Corrective Action also allows you to determine the root cause of an incident so you can take measures to correct the systemic issue, and then determine that the measures taken were effective.  Risk tools can be applied here to measure any residual risk and determine whether a risk was reduced to acceptable levels to prevent the incident for recurring.

If a high degree of risk is still present, you will know that the corrective action was not effective and you can then take a different approach to lower the risk. You can then repeat this process until you’ve reached a level of risk that is satisfactory to your organization.

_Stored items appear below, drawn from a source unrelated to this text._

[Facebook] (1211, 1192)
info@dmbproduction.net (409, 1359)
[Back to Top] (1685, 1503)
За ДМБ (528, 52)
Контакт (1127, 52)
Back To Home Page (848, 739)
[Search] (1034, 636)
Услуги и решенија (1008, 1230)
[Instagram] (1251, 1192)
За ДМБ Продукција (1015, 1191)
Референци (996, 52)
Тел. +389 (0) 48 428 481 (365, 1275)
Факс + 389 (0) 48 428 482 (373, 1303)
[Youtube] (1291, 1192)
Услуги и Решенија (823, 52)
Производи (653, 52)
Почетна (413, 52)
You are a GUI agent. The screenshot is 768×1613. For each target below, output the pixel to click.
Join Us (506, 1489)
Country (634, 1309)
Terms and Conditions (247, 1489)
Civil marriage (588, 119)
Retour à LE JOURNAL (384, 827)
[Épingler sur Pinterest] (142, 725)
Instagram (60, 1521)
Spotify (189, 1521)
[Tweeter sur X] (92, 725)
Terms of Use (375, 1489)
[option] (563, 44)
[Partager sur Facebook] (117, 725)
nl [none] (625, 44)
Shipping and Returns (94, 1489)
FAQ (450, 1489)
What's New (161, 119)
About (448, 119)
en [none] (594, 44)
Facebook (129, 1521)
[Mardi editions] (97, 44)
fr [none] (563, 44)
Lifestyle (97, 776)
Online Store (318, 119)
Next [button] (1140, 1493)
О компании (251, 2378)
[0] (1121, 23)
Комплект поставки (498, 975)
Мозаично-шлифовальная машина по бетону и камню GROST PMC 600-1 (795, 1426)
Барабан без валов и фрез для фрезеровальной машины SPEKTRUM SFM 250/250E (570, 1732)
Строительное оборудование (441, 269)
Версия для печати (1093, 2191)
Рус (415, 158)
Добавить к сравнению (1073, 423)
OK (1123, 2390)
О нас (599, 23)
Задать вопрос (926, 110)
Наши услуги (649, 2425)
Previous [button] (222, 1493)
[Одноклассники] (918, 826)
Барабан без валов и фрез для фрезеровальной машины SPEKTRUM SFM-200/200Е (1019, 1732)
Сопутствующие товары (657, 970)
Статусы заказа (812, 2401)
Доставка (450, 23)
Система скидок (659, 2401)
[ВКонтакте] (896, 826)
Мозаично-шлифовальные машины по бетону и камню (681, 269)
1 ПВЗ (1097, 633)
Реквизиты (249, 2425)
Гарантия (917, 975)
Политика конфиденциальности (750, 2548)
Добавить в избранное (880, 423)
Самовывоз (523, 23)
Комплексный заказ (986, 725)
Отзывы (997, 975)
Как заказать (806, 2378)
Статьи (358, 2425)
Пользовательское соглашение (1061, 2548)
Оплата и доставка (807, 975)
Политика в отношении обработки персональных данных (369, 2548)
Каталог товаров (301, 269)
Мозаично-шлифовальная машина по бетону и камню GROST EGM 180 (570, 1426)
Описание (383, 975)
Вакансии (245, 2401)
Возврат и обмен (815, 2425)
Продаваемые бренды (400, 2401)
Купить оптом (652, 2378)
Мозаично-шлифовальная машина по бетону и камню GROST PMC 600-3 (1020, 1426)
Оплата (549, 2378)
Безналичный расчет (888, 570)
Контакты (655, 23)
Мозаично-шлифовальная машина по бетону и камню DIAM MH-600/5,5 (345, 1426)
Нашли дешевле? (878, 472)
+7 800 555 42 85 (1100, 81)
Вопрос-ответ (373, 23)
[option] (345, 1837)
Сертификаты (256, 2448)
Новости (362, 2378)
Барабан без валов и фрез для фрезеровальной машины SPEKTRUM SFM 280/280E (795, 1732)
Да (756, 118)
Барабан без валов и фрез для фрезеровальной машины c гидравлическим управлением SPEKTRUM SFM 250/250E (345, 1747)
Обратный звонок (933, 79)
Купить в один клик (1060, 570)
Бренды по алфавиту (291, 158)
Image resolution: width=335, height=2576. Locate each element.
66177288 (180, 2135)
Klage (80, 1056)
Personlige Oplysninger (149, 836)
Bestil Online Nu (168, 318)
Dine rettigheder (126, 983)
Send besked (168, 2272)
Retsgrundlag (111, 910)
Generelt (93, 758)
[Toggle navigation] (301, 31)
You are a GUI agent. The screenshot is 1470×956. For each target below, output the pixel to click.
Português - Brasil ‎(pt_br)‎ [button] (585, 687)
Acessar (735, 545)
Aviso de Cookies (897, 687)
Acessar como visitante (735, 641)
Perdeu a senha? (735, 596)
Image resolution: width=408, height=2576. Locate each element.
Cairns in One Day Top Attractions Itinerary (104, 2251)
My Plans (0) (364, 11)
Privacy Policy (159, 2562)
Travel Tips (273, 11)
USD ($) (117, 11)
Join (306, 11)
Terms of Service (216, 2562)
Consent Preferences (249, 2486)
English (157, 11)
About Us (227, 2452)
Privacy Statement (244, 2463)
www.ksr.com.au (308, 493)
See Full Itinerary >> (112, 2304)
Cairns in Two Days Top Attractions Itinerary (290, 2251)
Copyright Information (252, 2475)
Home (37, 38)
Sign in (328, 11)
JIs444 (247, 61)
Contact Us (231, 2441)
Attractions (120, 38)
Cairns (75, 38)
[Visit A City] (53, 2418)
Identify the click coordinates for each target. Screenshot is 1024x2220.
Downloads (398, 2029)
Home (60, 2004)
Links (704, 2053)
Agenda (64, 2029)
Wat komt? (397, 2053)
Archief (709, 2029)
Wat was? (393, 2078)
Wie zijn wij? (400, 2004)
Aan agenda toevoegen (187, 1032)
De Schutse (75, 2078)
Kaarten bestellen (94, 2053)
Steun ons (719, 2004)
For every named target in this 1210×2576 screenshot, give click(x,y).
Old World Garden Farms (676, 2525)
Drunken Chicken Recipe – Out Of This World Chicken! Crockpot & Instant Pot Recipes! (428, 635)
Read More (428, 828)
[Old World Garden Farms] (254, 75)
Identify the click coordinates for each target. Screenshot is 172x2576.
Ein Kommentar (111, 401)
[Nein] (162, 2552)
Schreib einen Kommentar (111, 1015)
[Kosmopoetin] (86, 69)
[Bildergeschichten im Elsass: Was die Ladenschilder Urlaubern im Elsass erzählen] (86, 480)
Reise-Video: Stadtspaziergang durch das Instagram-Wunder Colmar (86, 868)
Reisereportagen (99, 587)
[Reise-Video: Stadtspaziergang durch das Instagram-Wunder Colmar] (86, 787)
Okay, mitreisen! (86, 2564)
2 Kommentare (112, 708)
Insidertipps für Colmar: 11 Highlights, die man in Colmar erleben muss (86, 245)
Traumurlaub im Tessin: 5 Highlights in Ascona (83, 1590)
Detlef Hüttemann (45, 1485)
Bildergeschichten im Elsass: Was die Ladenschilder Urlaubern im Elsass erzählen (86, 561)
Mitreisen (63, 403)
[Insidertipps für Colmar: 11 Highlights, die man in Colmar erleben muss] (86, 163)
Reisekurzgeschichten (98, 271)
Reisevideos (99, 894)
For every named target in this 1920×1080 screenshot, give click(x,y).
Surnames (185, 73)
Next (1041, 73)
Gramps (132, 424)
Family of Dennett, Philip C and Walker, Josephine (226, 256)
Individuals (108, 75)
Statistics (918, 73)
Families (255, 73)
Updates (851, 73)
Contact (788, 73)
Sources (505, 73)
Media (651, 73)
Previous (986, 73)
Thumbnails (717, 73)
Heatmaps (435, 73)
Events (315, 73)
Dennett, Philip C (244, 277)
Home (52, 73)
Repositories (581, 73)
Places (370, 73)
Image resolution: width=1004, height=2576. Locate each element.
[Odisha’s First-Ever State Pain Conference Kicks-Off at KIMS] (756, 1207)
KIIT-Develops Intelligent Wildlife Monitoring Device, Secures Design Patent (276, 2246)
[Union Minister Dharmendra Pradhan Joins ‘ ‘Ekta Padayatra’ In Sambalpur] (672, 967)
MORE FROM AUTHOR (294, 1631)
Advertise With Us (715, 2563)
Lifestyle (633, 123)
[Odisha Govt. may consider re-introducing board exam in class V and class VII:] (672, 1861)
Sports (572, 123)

Includes safety reporting to identify trends:  If you have the ability to report on your data you will be able to use that information to provide continual improvement throughout your organization. Reporting will allow you to track and trend all incidents within your organization, so you can identify what caused each incident and apply and necessary corrective actions to effectively reduce the risk of recurrence. You can even pull data into OSHA and other regulatory forms, to make the process of incident reporting even more efficient.

Conclusion

In this article, we’ve discussed how automating the processes within your EHS System can be ideal for finding incidents, helping you to manage them more efficiently and prevent them from happening again. We also described the additional EHS processes that the Incidents application integrates with to result in a holistic system for addressing all incidents and reducing the number of incidents that occur within your organization.

Processes such as Corrective Action and Risk Management are automated to help you more easily identify risks, reduce them to levels that are acceptable to you and correct any high -risk incidents.  Additionally, the ability to report on this incident data lets you see if there are any trends in incidents throughout your enterprise.

The result is a process that is fast, simple and that puts you in control of all incidents.